GENE THERAPY FOR INHERITED SEVERE PHOTORECEPTOR DI.. (AAVEYE)
GENE THERAPY FOR INHERITED SEVERE PHOTORECEPTOR DISEASES
Start date: Nov 1, 2008,
End date: Oct 31, 2011
"The retina represents the visual sensory receptor of the nervous system (CNS). Inherited diseases like Retintitis Pigmentosa (RP) and Leber Congenital Amaurosis (LCA), for which no therapies are available, are due to mutations in genes preferentially expressed in the photoreceptor cells of the retina. Vectors derived from the adeno-associated virus (AAV) efficiently transduce the retina of animal models. AAV-mediated gene transfer reverts retinal pigment epithelium (RPE) defects and the safety of this strategy is being tested for the first time in humans by an AAVEYE partner. However, approaches to correct photoreceptor-specific diseases are inefficient. The objective of the AAVEYE consortium is to develop state-of-the art gene transfer to photoreceptors in the retina, and to provide pre-clinical proof-of-concept of gene therapy for severe blinding retinal photoreceptor diseases to be transferred from bench to bedside.
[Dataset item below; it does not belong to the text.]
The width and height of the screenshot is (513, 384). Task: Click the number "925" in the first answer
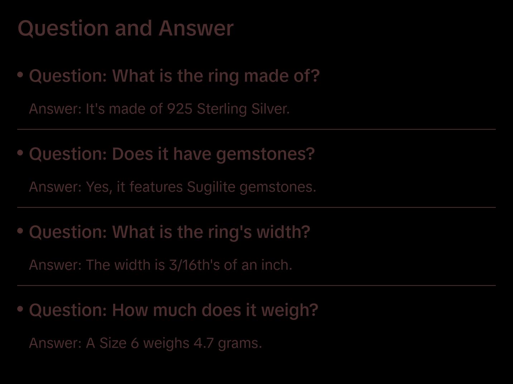pos(180,109)
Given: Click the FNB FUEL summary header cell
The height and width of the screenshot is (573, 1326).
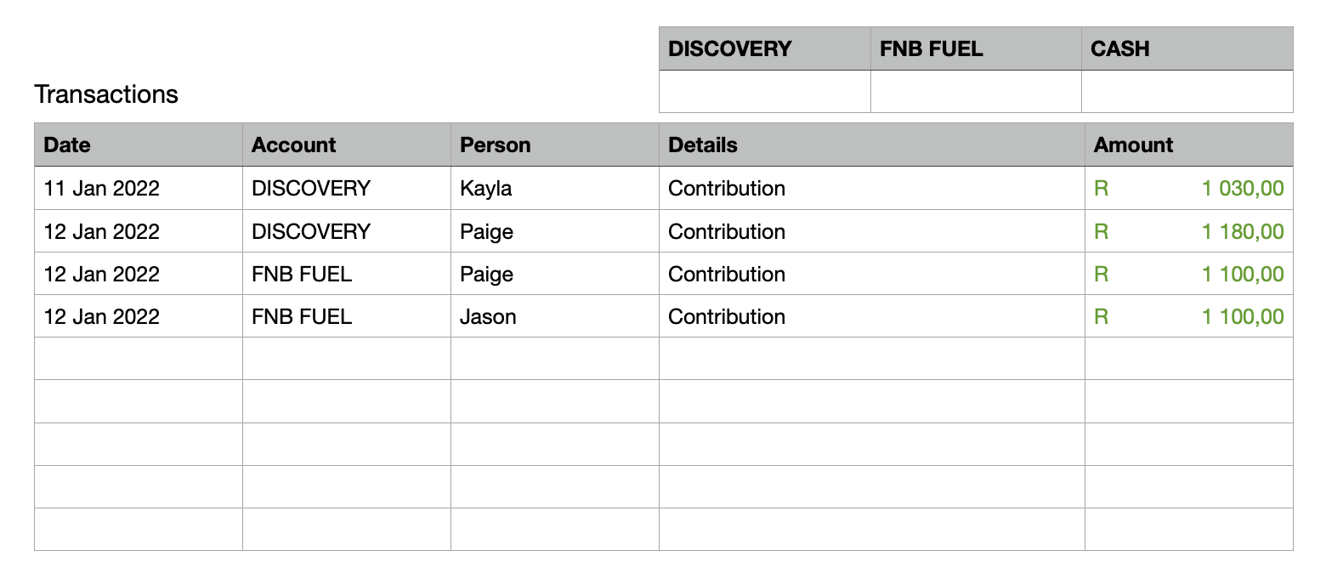Looking at the screenshot, I should [975, 48].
AAVEYE, which uniquely combines leading European scientists in the fields of: AAV-mediated gene transfer to the retina, elucidation of the pathogenesis of photoreceptor degeneration and design of molecular diagnostics for inherited retinal diseases, will accomplish this through: 1) development of AAV-based long-term and safe gene transfer to photoreceptors through combinations of endogenous promoters and AAV serotypes. 2) assessment of the impact of AAV-mediated photoreceptor transduction on rescue of visual function in animal models of severe RP and LCA. 3) evaluation of the efficacy of combination of gene replacement with adjuvant molecules on photoreceptor survival. 4) characterization of patients with severe inherited photoreceptor diseases to move from bench to bedside the gene therapies strategies tested. The results of this proposal will provide the knowledge and validation to further develop novel AAV-mediated therapeutic approaches with a broad potential application in the retina and central nervous system."